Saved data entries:
=== Section Start ===

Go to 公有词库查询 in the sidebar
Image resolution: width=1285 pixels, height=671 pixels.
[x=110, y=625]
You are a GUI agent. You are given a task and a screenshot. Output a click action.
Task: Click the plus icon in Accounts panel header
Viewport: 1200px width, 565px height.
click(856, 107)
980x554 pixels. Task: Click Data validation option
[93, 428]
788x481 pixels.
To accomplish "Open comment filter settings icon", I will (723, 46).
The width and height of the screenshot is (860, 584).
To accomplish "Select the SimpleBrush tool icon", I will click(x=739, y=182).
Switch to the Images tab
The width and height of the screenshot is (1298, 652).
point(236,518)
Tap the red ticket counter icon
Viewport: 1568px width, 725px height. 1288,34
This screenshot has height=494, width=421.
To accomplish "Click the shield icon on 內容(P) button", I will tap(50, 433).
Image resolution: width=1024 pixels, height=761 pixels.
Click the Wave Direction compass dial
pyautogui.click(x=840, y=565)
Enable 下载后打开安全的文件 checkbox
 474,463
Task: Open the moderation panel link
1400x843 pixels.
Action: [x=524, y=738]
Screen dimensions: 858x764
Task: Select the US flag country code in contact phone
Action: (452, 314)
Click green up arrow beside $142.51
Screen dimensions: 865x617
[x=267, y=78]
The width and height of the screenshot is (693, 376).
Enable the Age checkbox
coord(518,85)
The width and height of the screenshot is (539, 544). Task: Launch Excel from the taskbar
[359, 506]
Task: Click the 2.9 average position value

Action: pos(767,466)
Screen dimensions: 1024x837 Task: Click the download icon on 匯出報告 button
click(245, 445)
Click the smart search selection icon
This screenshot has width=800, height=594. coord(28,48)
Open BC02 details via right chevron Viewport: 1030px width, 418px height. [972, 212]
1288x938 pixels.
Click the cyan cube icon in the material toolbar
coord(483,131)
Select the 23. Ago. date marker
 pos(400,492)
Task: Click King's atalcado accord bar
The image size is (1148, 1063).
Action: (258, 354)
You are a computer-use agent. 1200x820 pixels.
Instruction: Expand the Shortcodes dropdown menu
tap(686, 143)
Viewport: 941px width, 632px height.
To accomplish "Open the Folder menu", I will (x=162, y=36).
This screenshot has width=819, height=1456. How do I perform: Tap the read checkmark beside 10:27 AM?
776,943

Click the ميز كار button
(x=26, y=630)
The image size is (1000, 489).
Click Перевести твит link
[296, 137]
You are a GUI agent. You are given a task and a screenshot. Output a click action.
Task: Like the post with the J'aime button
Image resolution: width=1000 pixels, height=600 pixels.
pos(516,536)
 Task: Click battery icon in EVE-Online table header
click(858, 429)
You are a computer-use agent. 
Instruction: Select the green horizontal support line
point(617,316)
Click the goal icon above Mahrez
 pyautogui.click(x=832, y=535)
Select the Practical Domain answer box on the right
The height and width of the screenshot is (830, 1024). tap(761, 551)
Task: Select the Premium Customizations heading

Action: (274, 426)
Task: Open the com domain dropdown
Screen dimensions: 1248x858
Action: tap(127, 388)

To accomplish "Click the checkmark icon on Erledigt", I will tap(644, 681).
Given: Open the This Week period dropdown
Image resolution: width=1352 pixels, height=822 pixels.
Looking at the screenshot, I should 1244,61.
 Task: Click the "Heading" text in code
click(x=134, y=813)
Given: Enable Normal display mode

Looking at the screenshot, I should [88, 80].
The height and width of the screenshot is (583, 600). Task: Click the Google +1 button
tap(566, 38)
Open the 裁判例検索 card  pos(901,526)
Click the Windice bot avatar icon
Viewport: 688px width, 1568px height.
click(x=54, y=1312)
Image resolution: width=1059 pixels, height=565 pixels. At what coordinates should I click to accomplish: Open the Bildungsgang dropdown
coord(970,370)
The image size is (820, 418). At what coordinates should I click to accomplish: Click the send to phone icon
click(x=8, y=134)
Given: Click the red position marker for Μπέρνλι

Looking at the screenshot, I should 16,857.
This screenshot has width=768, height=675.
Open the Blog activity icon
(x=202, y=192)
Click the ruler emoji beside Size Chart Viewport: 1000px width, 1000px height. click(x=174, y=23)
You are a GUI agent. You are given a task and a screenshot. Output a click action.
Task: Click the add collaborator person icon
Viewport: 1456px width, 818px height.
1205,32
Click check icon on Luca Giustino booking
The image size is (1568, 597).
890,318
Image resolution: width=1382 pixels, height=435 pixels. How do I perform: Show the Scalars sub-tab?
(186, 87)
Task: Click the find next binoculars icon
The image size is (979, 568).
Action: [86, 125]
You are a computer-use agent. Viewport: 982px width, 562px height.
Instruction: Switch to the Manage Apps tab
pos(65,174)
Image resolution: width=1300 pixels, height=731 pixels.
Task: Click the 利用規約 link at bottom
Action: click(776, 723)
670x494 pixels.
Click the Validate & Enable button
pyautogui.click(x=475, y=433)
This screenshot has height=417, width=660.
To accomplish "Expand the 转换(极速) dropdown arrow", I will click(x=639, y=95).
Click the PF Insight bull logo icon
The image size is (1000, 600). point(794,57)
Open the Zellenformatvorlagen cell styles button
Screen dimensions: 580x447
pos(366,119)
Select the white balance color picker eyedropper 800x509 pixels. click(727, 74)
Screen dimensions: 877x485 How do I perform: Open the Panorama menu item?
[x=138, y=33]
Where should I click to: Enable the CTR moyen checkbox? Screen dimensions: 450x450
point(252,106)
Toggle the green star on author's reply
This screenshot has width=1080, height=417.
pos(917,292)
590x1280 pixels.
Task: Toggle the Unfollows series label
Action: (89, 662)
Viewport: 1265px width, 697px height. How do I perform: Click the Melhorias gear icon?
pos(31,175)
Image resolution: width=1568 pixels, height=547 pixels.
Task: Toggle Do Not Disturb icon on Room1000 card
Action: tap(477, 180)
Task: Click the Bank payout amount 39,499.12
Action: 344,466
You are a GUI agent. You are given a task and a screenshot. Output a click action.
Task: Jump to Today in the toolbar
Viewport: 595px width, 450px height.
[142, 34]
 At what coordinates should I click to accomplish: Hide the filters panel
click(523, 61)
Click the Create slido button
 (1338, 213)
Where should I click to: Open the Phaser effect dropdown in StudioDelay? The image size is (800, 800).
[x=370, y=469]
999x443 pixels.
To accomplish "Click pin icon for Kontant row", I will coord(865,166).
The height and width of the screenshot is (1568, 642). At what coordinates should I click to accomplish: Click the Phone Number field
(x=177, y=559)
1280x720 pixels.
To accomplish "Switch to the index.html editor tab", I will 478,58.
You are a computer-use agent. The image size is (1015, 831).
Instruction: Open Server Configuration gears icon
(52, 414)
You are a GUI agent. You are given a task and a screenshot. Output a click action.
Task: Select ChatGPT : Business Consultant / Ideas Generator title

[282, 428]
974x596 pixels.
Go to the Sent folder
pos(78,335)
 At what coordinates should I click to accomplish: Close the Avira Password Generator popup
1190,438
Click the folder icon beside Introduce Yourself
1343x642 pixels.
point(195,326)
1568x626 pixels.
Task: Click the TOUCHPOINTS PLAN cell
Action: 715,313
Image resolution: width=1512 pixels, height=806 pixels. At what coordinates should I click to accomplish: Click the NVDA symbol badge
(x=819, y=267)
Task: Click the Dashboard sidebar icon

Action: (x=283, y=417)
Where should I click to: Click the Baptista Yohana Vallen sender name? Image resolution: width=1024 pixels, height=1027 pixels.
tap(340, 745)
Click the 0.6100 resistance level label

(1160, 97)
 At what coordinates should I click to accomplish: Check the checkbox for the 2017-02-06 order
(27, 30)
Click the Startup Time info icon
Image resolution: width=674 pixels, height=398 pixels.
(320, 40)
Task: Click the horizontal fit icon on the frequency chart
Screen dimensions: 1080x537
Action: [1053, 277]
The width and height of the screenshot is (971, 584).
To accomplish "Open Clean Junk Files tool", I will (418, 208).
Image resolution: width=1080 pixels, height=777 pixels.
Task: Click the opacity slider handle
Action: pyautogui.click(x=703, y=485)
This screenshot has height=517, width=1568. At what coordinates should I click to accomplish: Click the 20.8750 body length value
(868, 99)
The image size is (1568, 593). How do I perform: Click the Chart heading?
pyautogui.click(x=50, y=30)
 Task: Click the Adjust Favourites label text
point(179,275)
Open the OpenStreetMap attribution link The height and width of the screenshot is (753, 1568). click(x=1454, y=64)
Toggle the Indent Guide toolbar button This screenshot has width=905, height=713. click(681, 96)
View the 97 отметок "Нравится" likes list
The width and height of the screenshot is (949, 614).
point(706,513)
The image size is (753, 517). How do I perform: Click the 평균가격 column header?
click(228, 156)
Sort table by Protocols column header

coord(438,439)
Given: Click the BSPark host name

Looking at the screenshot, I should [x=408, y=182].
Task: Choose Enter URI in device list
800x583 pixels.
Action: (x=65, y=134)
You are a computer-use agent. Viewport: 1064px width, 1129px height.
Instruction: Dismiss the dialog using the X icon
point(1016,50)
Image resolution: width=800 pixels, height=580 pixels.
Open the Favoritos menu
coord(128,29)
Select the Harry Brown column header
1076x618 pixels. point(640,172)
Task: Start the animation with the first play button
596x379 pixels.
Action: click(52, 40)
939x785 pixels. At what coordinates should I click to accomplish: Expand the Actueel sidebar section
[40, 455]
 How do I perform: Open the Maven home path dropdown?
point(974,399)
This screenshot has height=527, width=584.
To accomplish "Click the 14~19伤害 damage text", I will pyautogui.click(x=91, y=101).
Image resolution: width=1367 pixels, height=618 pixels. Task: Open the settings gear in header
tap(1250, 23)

=== Section End ===

**ACTIVITY:** Search the data for the string "with". List each line that has it.

**OUTPUT FOR THIS TASK:**
Task: Like the post with the J'aime button
Task: Start the animation with the first play button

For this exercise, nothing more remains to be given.